La semaine dernière, nous avons vu un pas en avant pour les personnes trans aux États-Unis: la Cour suprême a décidé que la discrimination sur le lieu de travail en raison du sexe, qui était déjà illégale, couvrait également les personnes trans. Dans le même temps, ici au Royaume-Uni, nous avons pris une mesure rétrograde, proposant ce qui équivaut à un nouvel article 28 sur les questions trans. Comment en sommes-nous arrivés là et quelles sont les conséquences pour les socialistes?

La situation est due au fait que la proposition de moderniser la loi sur la reconnaissance du genre (2005) et de mettre à jour la terminologie de la loi sur l'égalité (2010) a été effectivement abandonnée par le gouvernement. Au lieu de cela, il propose d'appliquer la ségrégation sexuelle aux conseils locaux et de restreindre ce qu'ils et les médecins peuvent faire pour soutenir les personnes trans.

Les nouvelles réformes ont été proposées parce que la loi actuelle comprend des phrases qui sont désormais hors de propos, notamment des références à une «dysphorie mentale», à des «transsexuels» et à une «réaffectation». Ces phrases et diagnostics ont été supprimés par l'Organisation mondiale de la santé, sont en violation de la recommandation du Conseil de l'Europe sur les personnes trans et contre les principes de Yogyakarta des lois internationales sur les questions LGBT.

Ainsi, quelques changements mineurs dans le libellé et l'application de la loi étaient nécessaires, mais en substance aucun changement juridique majeur n'a été proposé. Mais comment ces changements techniques ont-ils explosé dans les premières pages de la presse à gouttières et produit un autre chapitre dans une guerre culturelle de longue durée?

Pour de nombreux conservateurs sociaux, à gauche comme à droite sur le plan économique, il y avait une haine des changements de 2005 et du fait que la «réaffectation sexuelle» et les «transsexuels» étaient protégés contre la discrimination.
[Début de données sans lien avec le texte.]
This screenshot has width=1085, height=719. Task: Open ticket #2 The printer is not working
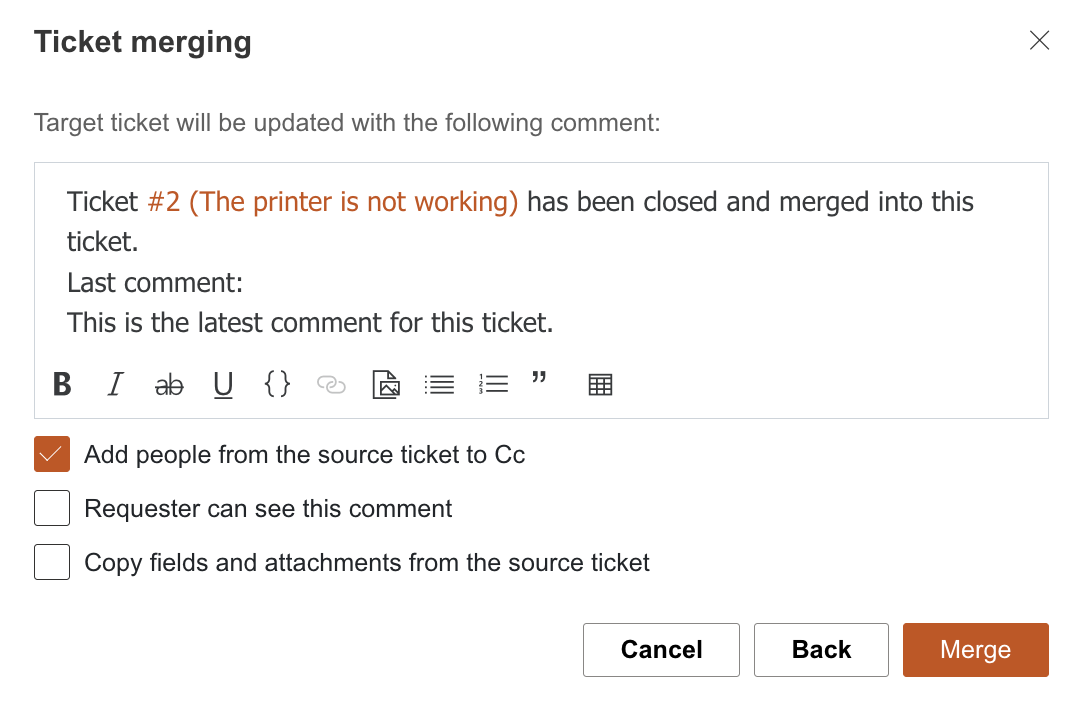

Bien sûr, l'opposition aux changements de 2005 et aux protections de 2010 n'existe pas dans la société en grand nombre.

La dernière enquête britannique sur les attitudes sociales montre que le public ne prend pas de position transphobe. 83% disent ne pas avoir de préjugés du tout envers les personnes transgenres tandis que 72% des femmes disent qu'elles sont «très» ou «assez à l'aise» de partager les toilettes avec une femme trans.

Tout comme la droite religieuse la semaine dernière au Parlement a perdu les arguments sur l'avortement en Irlande du Nord ou le divorce sans faute, une réforme solide de la législation sur la reconnaissance du genre qui consacre les droits des personnes trans serait un autre clou dans le cercueil du conservatisme social. Ils le savaient trop bien.

Alors, quand en 2015, un comité des femmes et des égalités aux yeux larges a lancé une enquête sur les questions trans, la droite a vu une occasion de bondir. Le rapport ne recommandait que des changements modestes pour abolir le régime d'évaluation psychiatrique intrusive qui nécessite une approbation de deux médecins et le remplacer à la place par un système de soutien et de déclaration communautaire, comme demandé par l'Organisation mondiale de la santé.

Si les conservateurs sociaux ne pouvaient pas tuer la mise à jour, ils pourraient chercher à annuler certaines des protections obtenues. C'est, bien sûr, une astuce politique séculaire, si vous ne parvenez pas à arrêter le progrès, à jeter suffisamment de saleté dans le processus et à espérer que certains resteront et que le tout deviendra si toxique que personne ne veut y toucher. Nous avons vu cette tactique se répéter à maintes reprises au cours des dernières années, et cette question est une étude de cas parfaite.

Plutôt que d'attaquer la mise à jour ou même les deux lois principales, la loi de 2005 sur la reconnaissance du genre et la loi sur l'égalité 2010, ces forces conservatrices ont attaqué des concepts nébuleux auxquels vous ne pouviez pas contester. Ils ont élevé la sécurité des femmes et des enfants d’une manière qui semblait inoffensive au début, mais qui a finalement été manipulée pour faire des transgenres des prédateurs. Ces questions en elles-mêmes sont importantes et méritent d'être discutées, mais ici, elles étaient utilisées cyniquement pour porter atteinte aux droits d'autrui.

Nous avons vu le spectacle d'un conservateur social crier «pénis» encore et encore aux femmes trans lors d'un débat télévisé, comme si cela suffisait à gagner l'argument. Récemment, bien sûr, nous avons vu des gens comme JK Rowling utiliser sa propre agression sexuelle pour justifier une discrimination contre un groupe de personnes qui n'en étaient pas responsables. Les personnes trans ne sont plus susceptibles d'être des violeurs; en fait, ils sont plus susceptibles d'être eux-mêmes victimes d'agression sexuelle. C'est pourquoi, malgré la haine de JK Rowling envers eux, des centaines de personnes trans ont écrit pour se plaindre à Le soleil quand il a banalisé sa violence domestique sur une première page récente.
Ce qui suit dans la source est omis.